» To be done:
Reproduce every line of the data below, requests included, but multiply each number in the answers (the coordinates) by 2 and round the results to whole numbers, with halves rounded up. Apply this to all of the data, and omit the pictures from your answer.

» Input for this task:

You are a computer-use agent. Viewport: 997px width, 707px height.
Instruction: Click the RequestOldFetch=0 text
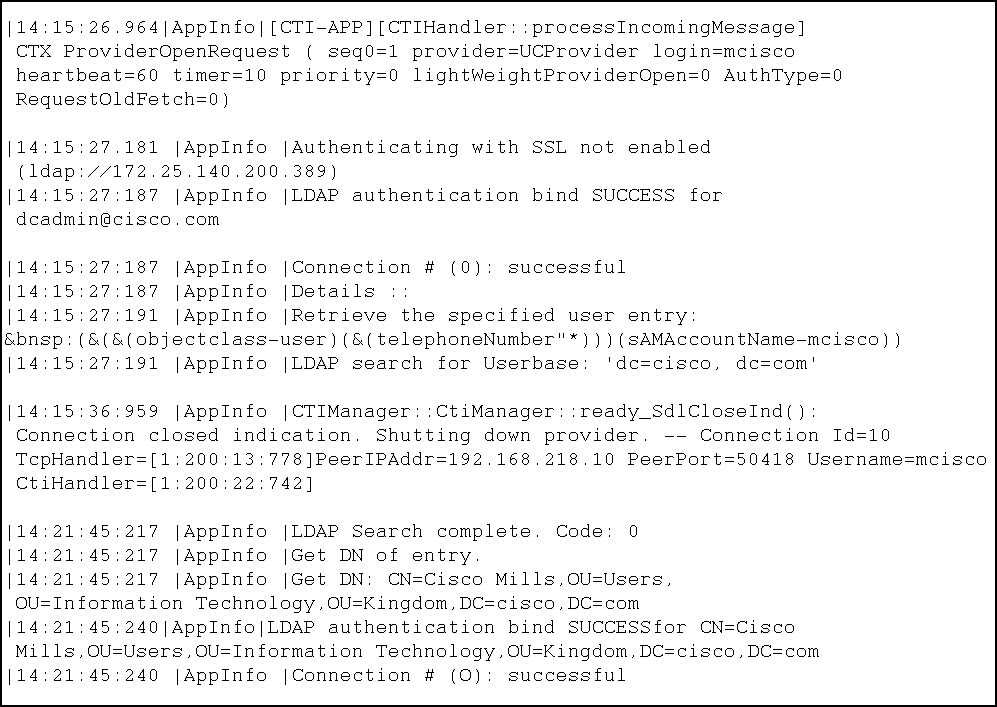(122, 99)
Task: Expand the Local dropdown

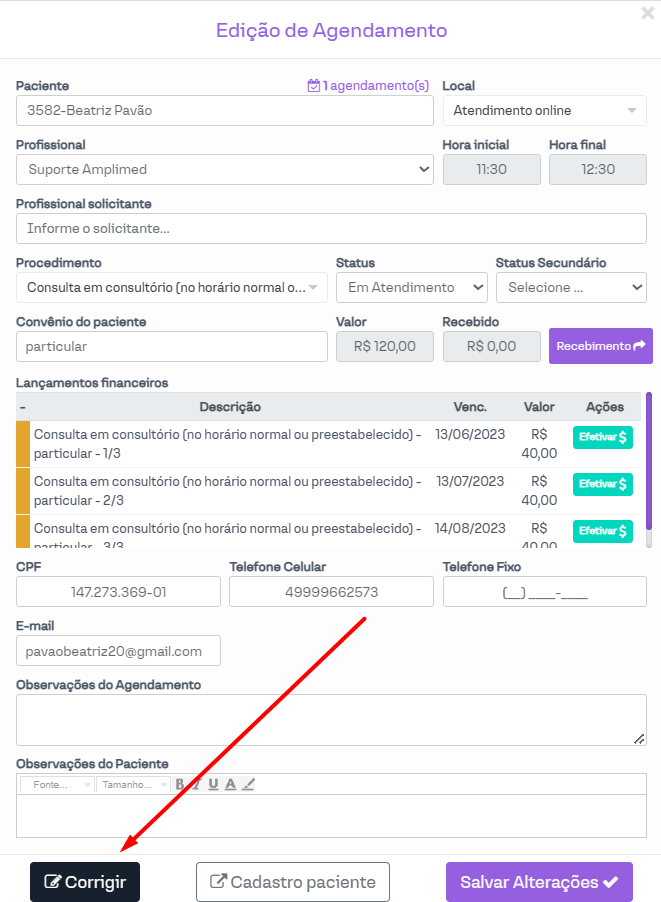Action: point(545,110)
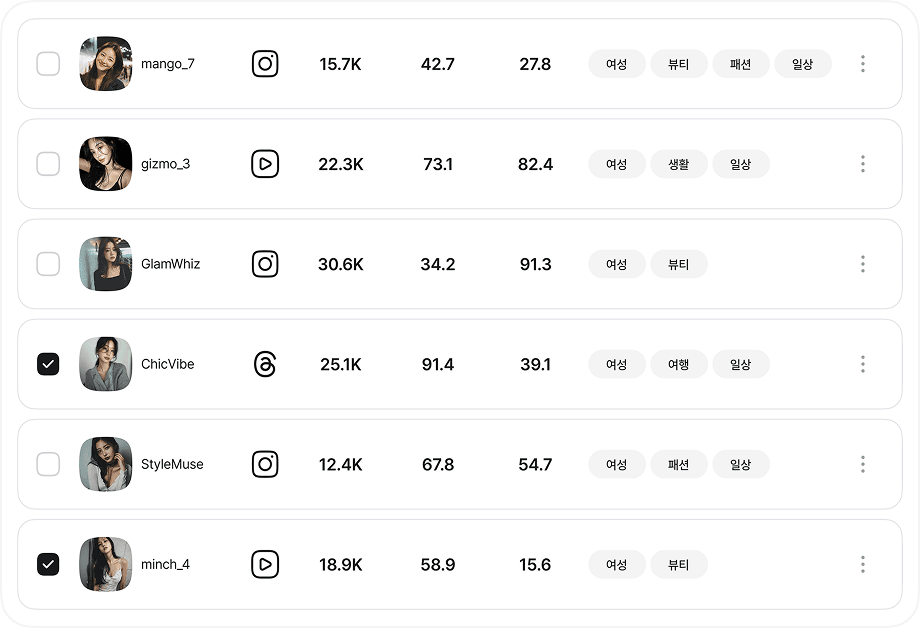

» Task response:
You are a computer-use agent. Viewport: 997px width, 707px height.
Instruction: Click the RequestOldFetch=0 text
(244, 198)
Task: Expand the Local dropdown

Action: point(1090,220)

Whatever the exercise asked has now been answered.